Calls for tax breaks for seniors looking to downsize their home

Many Canadian seniors would like to move into smaller, easier-to-manage homes, but right now it often doesn’t make financial sense. A recent report says these older homeowners are hit with a pile of taxes when they downsize—including GST, provincial sales taxes, and land transfer taxes in some provinces. These extra costs make moving into a simpler place feel like a bad deal.

The main idea from housing experts is simple: if we give seniors a tax break, more of them might choose to move. That would free up big family houses for younger buyers and help ease Canada’s tight housing supply.
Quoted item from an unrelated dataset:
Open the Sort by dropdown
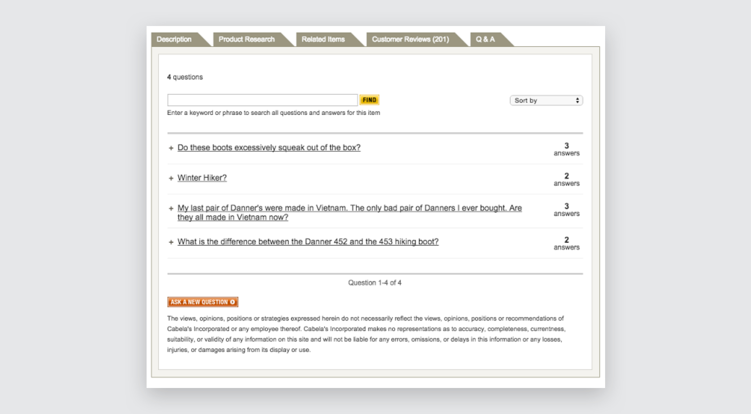coord(546,100)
Right now, a new GST rebate exists only for first-time homebuyers, but many are calling to expand it to include any owner-occupied home purchase—even for seniors.

Seniors still buying a new condo, for example, can face up to a 13 per cent added cost just in tax. That’s a serious chunk of extra money that many find hard to justify. Even when the smaller home might make daily life easier, the math doesn’t add up once you stack the taxes on top of the moving costs.
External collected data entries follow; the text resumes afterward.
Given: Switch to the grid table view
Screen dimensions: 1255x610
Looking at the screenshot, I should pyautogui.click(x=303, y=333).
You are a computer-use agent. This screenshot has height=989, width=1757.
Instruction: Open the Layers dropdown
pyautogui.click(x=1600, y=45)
One real-life example helps bring it into focus. A real estate agent shared how her own parents—now in their mid-80s—live in a four-bedroom house they built decades ago. As things have changed—her mother’s dementia progressing and home adaptations needed—the pair could benefit from downsizing. But the costs of taxes and moving mean it simply isn’t worth it for them unless the math changes.

Economists also point out that in Ontario alone, there are an estimated 4.4 million empty rooms in homes owned by seniors who aren’t moving. That’s roughly equivalent to two decades’ worth of housing construction, sitting unused. If tax incentives encouraged downsizing, it could free up real, needed space for families and relieve pressure on the market.

Right now, the federal government says the existing GST rebate is meant only for first-time buyers—not for people who already own a home. That leaves seniors stuck without a way to reduce their tax burden when moving. Advocates are calling for a change to that rule—arguing that seniors who have paid taxes their whole lives deserve a break that makes downsizing possible.